* [Supplied text]:
———

Northern Spotted OwlI have been involved in climate change discussions since the mid-90s when I helped coordinate what I think was the first climate change conference at the National Oceanic and Atmospheric Administration in Boulder, Colorado. At the time, scientists were already warning us about the potential impacts from climate change but not very many folks were listening. Those who were listening were fairly skeptical if not in outright disbelief. Most of the country was still arguing about the Spotted Owl – climate change seemed to be too theoretical and too far off in the future to take very seriously. Saving the rainforests and endangered species were the popular causes of the day.

As the Project Leader for ASWM’s Wetland Restoration grant over the past year, I have found myself in the middle of a debate over wetland restoration best practices. Central to this debate is the question – how do we define “success”? What I am finding is that an individual’s answer may be highly subjective. Do we value preservation and “native” species? Or do we focus on functions and ecosystem benefits? It depends on your priorities. But the debate has also clarified for me the significant role that climate change has made to natural resource management perspectives and the level of complexity that it has thrown into an already incredibly complex science.

On a very basic level, climate change has underscored the essential need to work on a broader spatial and temporal scale when considering natural resource management policies and projects. Scientists were arguably already moving in that direction – although they are often confined by state and local policies and regulations that end at the governing boundary. Federal policies like the Clean Water Act should theoretically help us develop a broader national perspective and strategy regarding the importance of wetlands and clean water and their vital contribution to human well-being. Sadly, that perspective has gotten drowned out by the debate over clarifying jurisdictional boundaries.

———

Click-target data:
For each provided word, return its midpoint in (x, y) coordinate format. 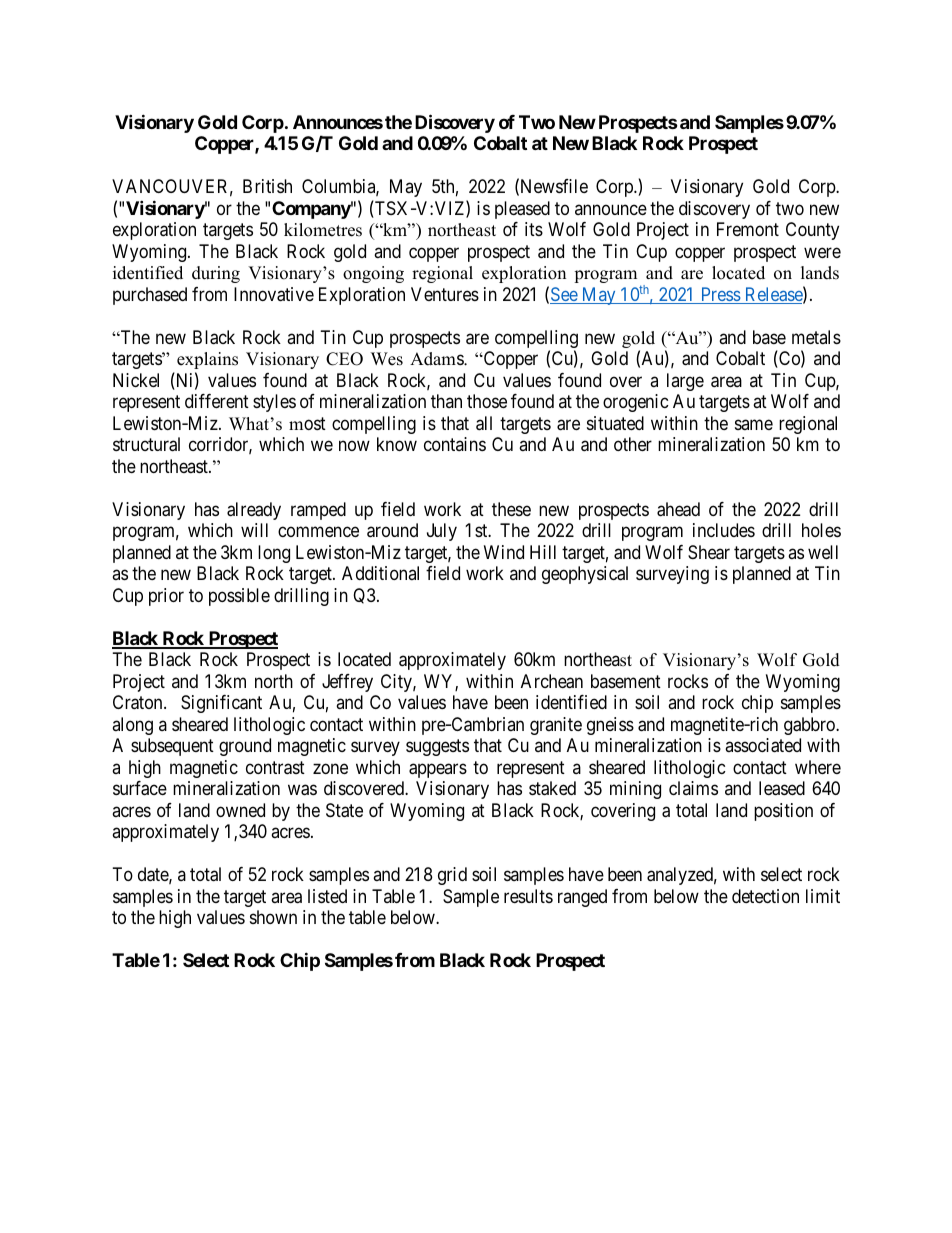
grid (452, 876)
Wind (504, 552)
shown (273, 917)
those (487, 401)
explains (207, 360)
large (685, 382)
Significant (221, 704)
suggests (437, 747)
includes (724, 530)
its (534, 229)
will (254, 530)
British (267, 186)
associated (763, 745)
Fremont (748, 229)
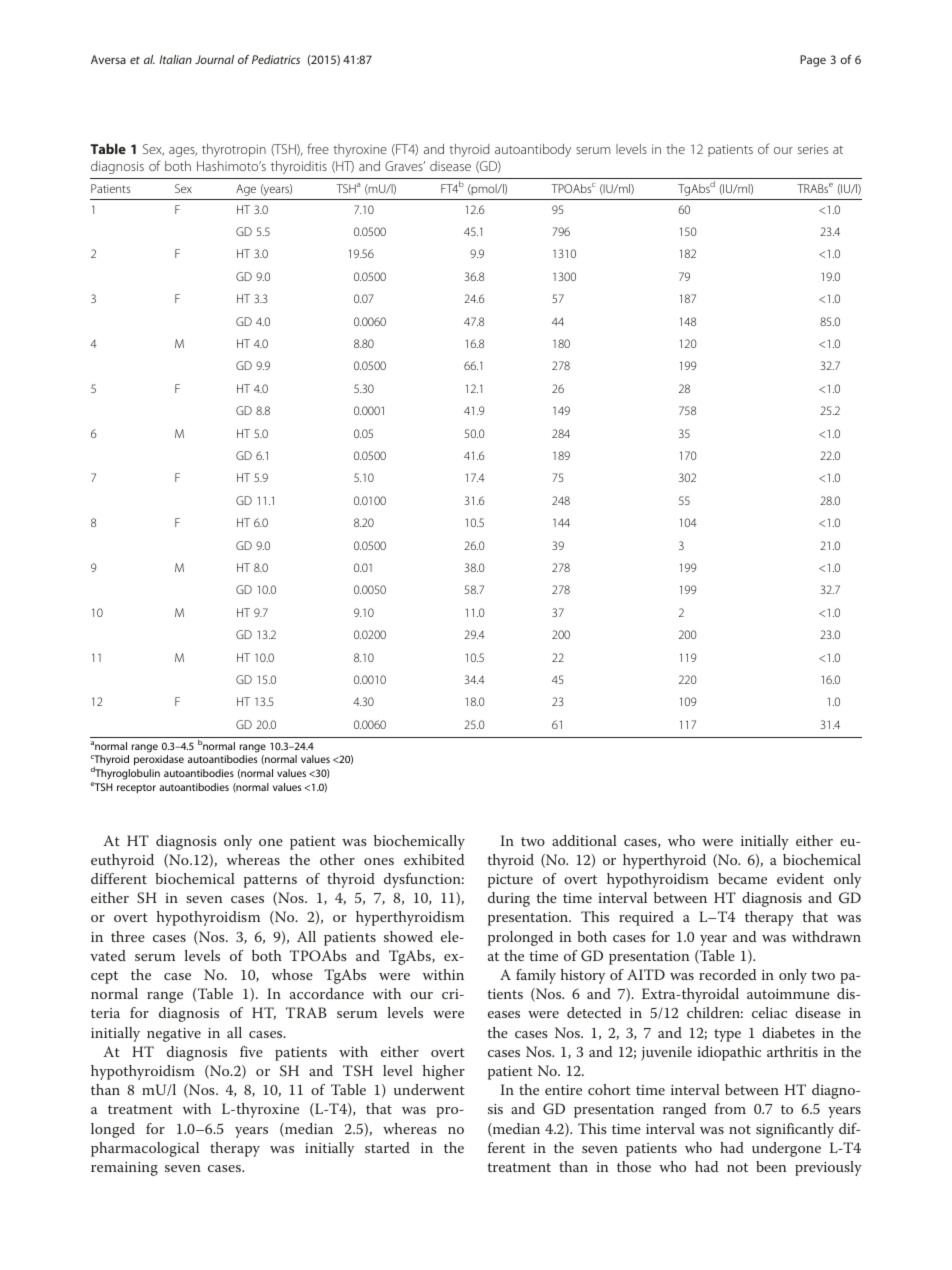  I want to click on pharmacological, so click(145, 1149).
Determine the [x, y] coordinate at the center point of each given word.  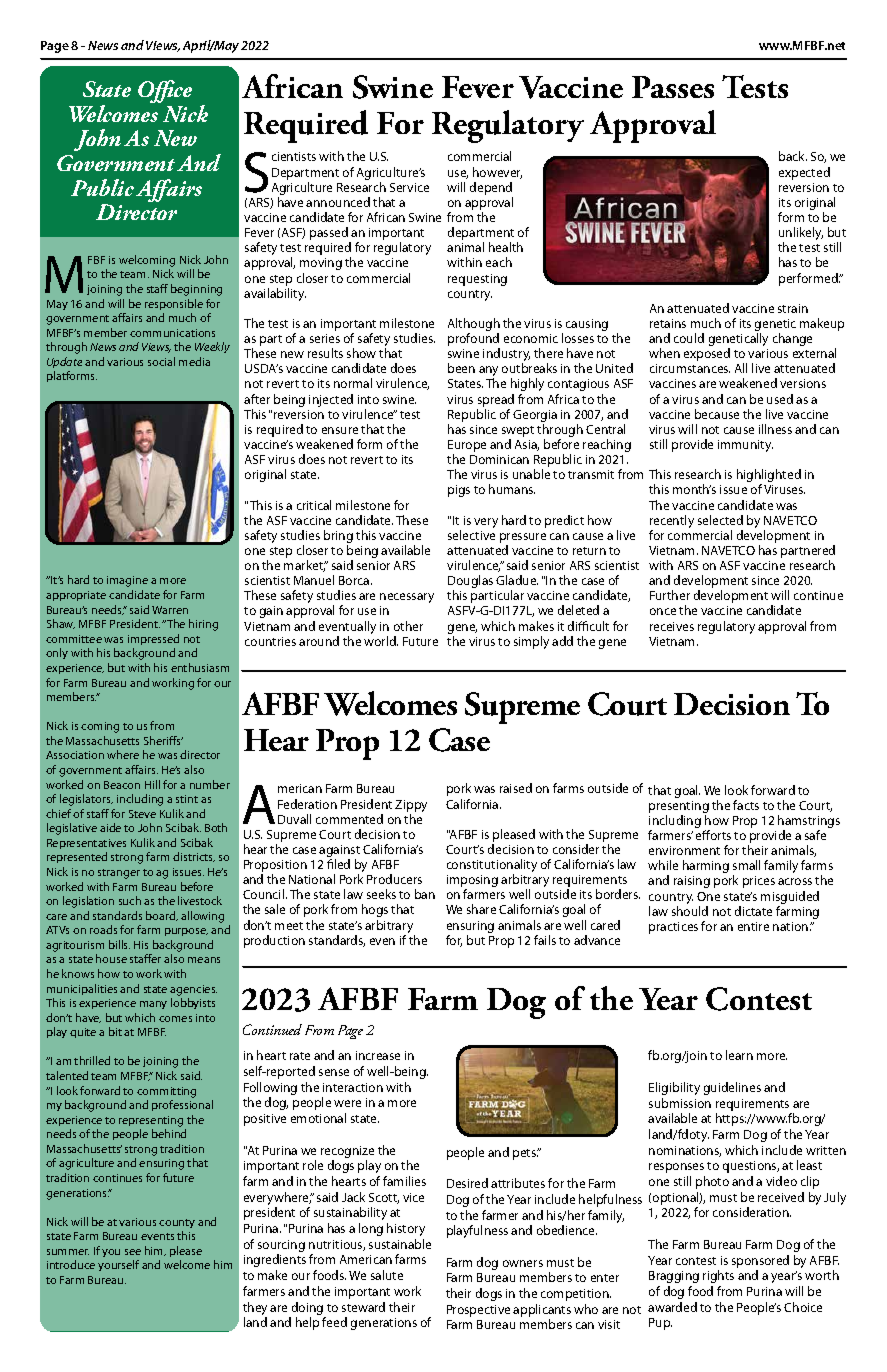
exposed [707, 354]
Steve [142, 814]
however [497, 173]
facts [746, 805]
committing [166, 1092]
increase [378, 1055]
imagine [127, 581]
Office [165, 91]
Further [670, 595]
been [461, 368]
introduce [71, 1264]
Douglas [470, 583]
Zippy [411, 806]
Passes [673, 87]
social [161, 361]
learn [739, 1055]
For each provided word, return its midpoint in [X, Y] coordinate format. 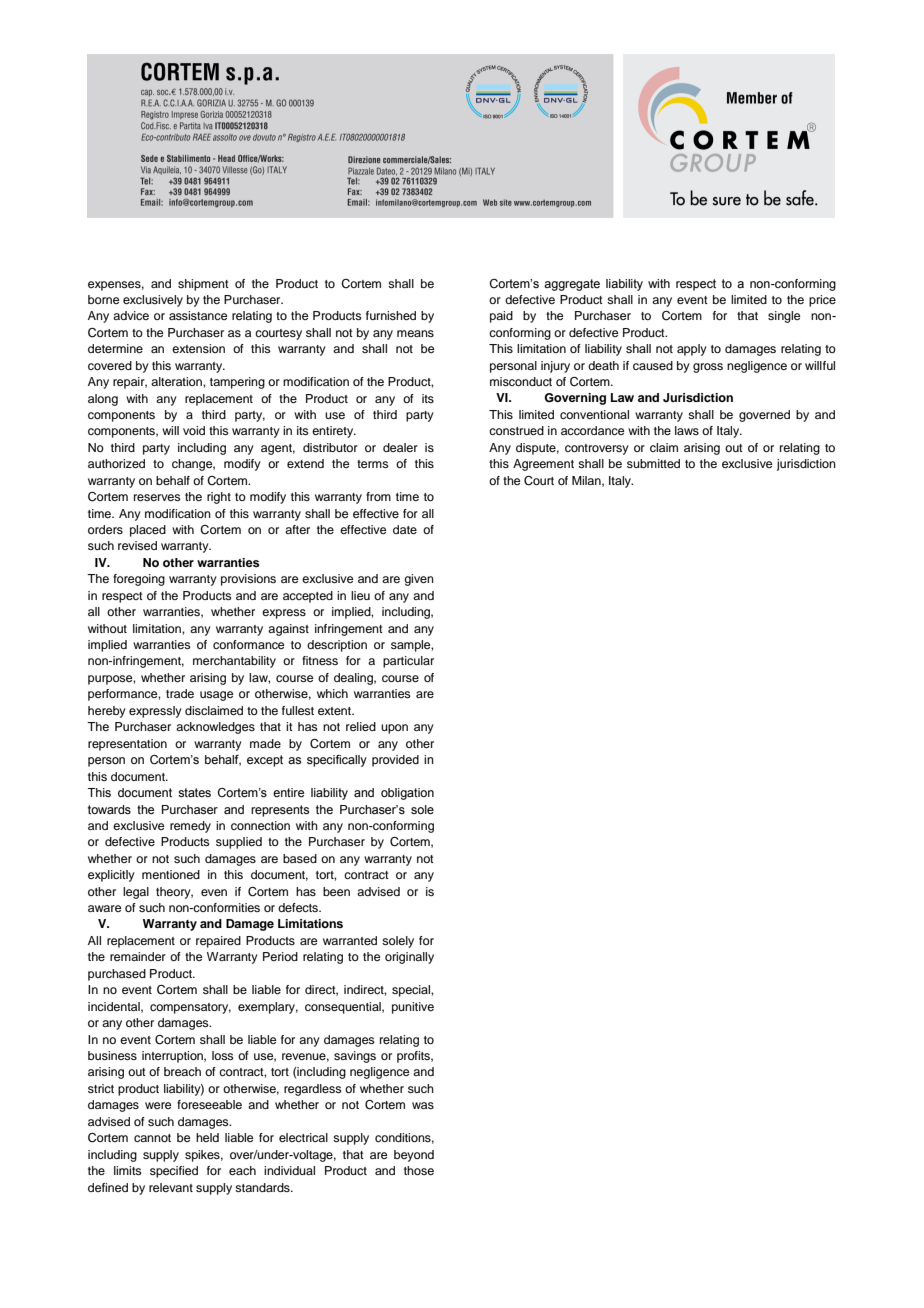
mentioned [171, 874]
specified [174, 1172]
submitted [653, 463]
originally [409, 958]
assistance [198, 315]
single [784, 317]
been [336, 891]
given [419, 580]
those [419, 1170]
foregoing [139, 580]
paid [501, 317]
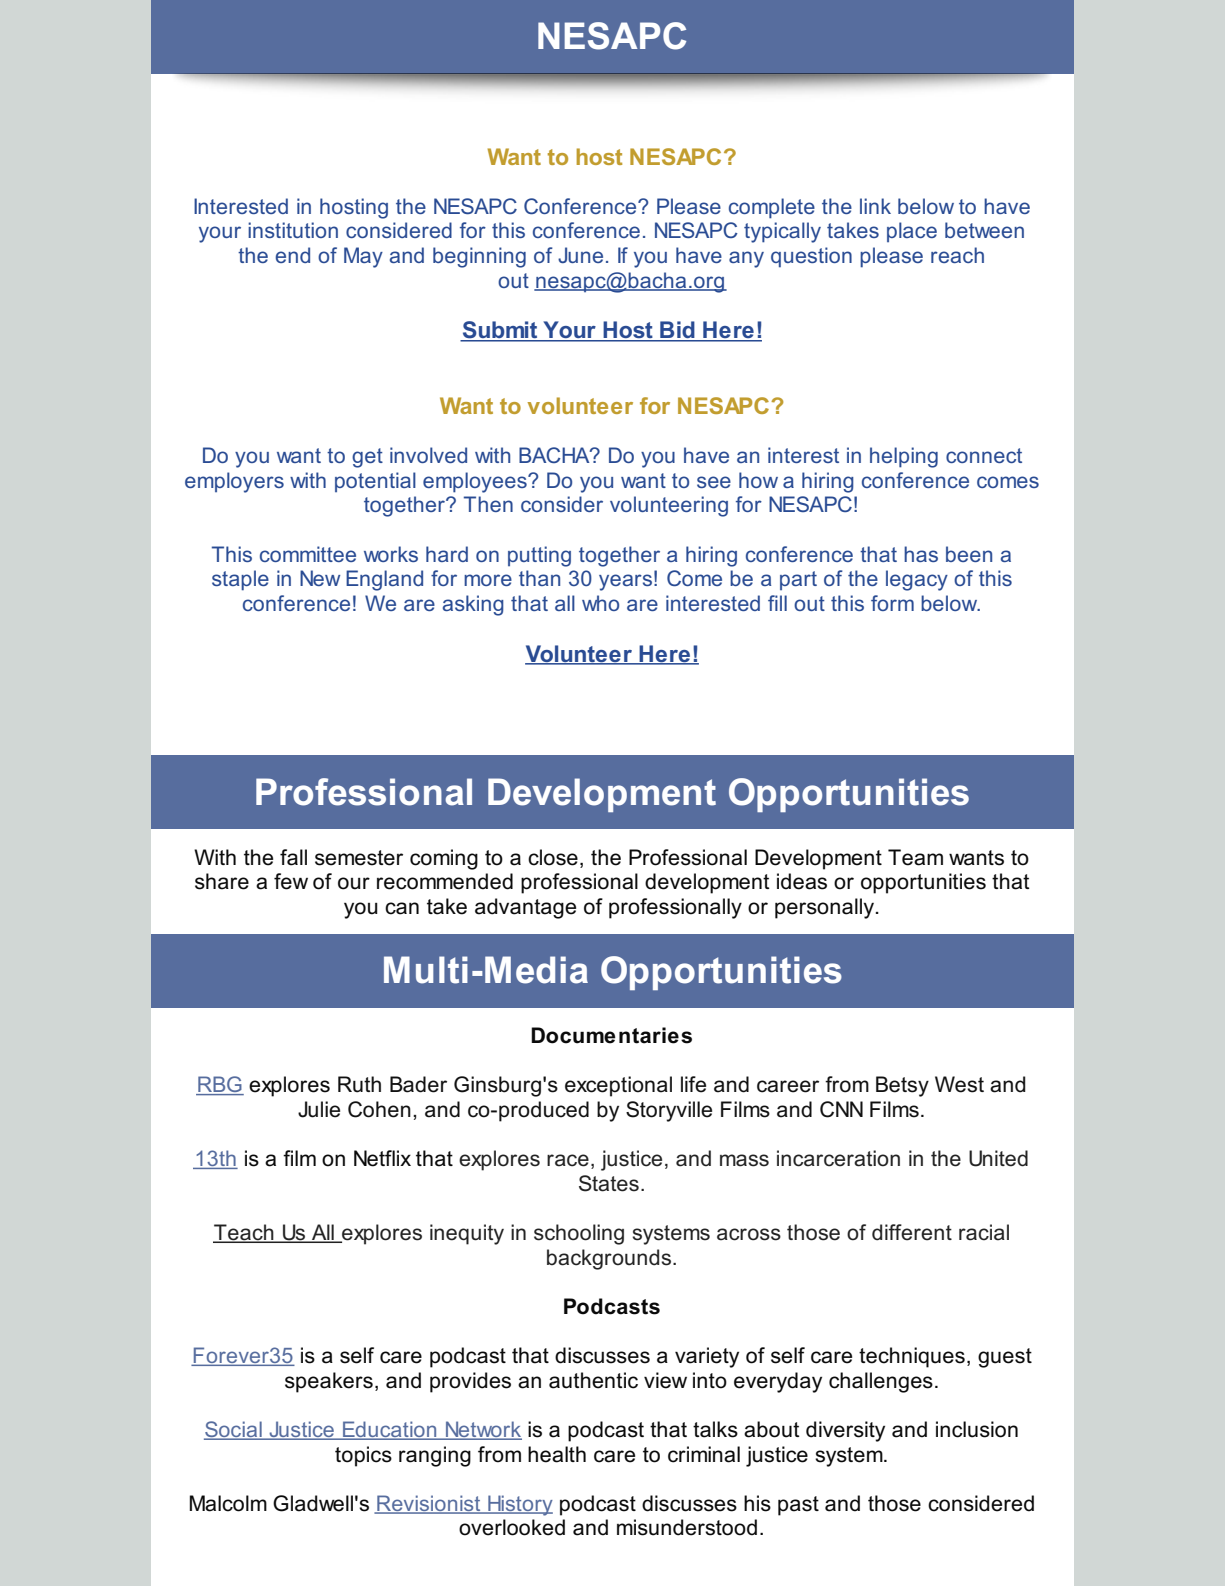 The width and height of the image is (1225, 1586). I want to click on Betsy, so click(902, 1086).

———

* [Exercise 1]: According to the wetland restoration essay, where was the climate change conference that the author helped coordinate in the mid-90s held?
* [Exercise 2]: From the wetland restoration essay, print the passage that begins with the words "Northern Spotted OwlI" and ends with "of the day.".

* [Complete response 1]: At the National Oceanic and Atmospheric Administration in Boulder, Colorado.

* [Complete response 2]:
Northern Spotted OwlI have been involved in climate change discussions since the mid-90s when I helped coordinate what I think was the first climate change conference at the National Oceanic and Atmospheric Administration in Boulder, Colorado. At the time, scientists were already warning us about the potential impacts from climate change but not very many folks were listening. Those who were listening were fairly skeptical if not in outright disbelief. Most of the country was still arguing about the Spotted Owl – climate change seemed to be too theoretical and too far off in the future to take very seriously. Saving the rainforests and endangered species were the popular causes of the day.